A second facet is to be found in the policies, procedures and processes that hold the system together. This is a structural perspective. This is the conservative element of a polystatic process: the baseline and predictions must remain relatively stable if we are to operate with some level of sanity in our VUCA-Plus world. While attention is usually drawn to the dynamic properties of a system, there are often overlooked mechanisms in the system that provide stability and continuity. It is in the statics (rather than dynamics) of a system that one will find Essence. That which is repeated and replicated every day and taken for granted constitutes the Essence of a system.

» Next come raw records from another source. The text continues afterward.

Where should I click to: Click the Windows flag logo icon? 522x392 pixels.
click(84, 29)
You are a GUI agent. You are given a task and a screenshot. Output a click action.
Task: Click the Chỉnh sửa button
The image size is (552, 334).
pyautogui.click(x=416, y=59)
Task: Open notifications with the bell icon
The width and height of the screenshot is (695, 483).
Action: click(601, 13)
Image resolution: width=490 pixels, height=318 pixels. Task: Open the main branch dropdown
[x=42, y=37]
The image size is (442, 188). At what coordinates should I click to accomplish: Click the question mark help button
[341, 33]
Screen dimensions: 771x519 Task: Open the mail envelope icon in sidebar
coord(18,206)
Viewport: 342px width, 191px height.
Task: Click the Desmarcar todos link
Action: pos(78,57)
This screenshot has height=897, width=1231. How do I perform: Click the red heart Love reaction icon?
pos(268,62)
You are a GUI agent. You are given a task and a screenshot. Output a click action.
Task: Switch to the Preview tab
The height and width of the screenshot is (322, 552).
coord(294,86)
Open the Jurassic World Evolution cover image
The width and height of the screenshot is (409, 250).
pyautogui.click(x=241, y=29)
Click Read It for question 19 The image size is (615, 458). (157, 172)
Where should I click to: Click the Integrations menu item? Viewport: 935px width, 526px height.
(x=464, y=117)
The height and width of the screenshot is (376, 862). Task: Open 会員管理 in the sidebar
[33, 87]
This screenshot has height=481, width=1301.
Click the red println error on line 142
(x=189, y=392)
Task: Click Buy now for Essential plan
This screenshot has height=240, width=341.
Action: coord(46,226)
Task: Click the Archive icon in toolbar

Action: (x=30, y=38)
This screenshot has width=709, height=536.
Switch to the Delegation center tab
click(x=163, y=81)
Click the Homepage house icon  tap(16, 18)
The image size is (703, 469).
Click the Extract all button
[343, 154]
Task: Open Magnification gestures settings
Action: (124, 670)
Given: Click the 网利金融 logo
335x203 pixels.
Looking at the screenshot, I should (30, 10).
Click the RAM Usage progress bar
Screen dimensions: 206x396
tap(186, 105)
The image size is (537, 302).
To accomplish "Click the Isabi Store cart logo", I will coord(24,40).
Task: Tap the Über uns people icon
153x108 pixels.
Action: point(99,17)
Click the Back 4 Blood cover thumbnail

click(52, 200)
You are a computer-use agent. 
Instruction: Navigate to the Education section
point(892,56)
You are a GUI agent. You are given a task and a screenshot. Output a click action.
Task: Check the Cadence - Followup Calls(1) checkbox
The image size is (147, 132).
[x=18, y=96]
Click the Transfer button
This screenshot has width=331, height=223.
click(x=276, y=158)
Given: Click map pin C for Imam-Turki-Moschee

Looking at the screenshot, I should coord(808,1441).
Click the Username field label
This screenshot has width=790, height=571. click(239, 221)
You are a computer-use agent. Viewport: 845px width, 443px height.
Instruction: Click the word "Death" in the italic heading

Those involved in the study of complexity would point to the fractals that are found in most living systems—especially those that are self-organizing. We find the same structure replicated at all levels of a pine tree (limbs, branches, needles). It is often noted that Mother Nature is rather lazy: when she finds something that works then she will replicate it many times and at many levels. The same can be said for human systems. It is in these replications that we find Polystatic stability.

Primacy: How does the founding of this system influence how this system is operating today?

A third facet of the Lens relates specifically to the founding experience of a system. What happens at birth and what happens first (primacy). What was the baseline and first predictions to be found when first establishing a polystatic process in any specific system. At the level of an individual human being, we can focus on this person’s early life (a psychoanalytic perspective) or even their experience at birth when seeking to understand their motives and behavior later in life. One can engage a similar perspective in seeking to understand why a system operates as it does. There are decisions made early in the life of this system and events that impinge on the system when it is first formed that continue to have an impact on the system throughout its life.

In many cases, the responses made to early challenges in the life of a system continue to dictate the way in which members of this system continue to view the outside world—even when this world has changed and when the system has matured. Old baselines and predictions linger and influence (even determine) how we act in the world. The leadership style(s) engaged early in the life of a system are likely to remain in place, even when new leaders enter the system. Founding stories are told repeatedly as a way to ensure that values and priorities are maintained. Behavioral economists write about the power of primacy in decision-making. This effect operates at the level of an entire system. The Essence of any system resides in this primacy.

Central Operating Principle: What is the fundamental assumption about how this system does/should successfully function?

The Essence of any system contains the core beliefs, principles and assumption that exist in the minds (and hearts) of those operating in this system. My colleague, John Krubski (2023) offers a hierarchical perspective. He proposes that the identification of one central operating principle (COP) is critical when any team is planning, problem-solving or making decisions. The COP is, in turn, built on three distinctive (yet interdependent) propositions that the team identifies. These propositions, in turn, are derived from seven significant facts about the system that are identified by the team.  John describes a 7-3-1 process that enables a team to gain clarity and insight regarding steps to be taken in addressing any challenge facing the system.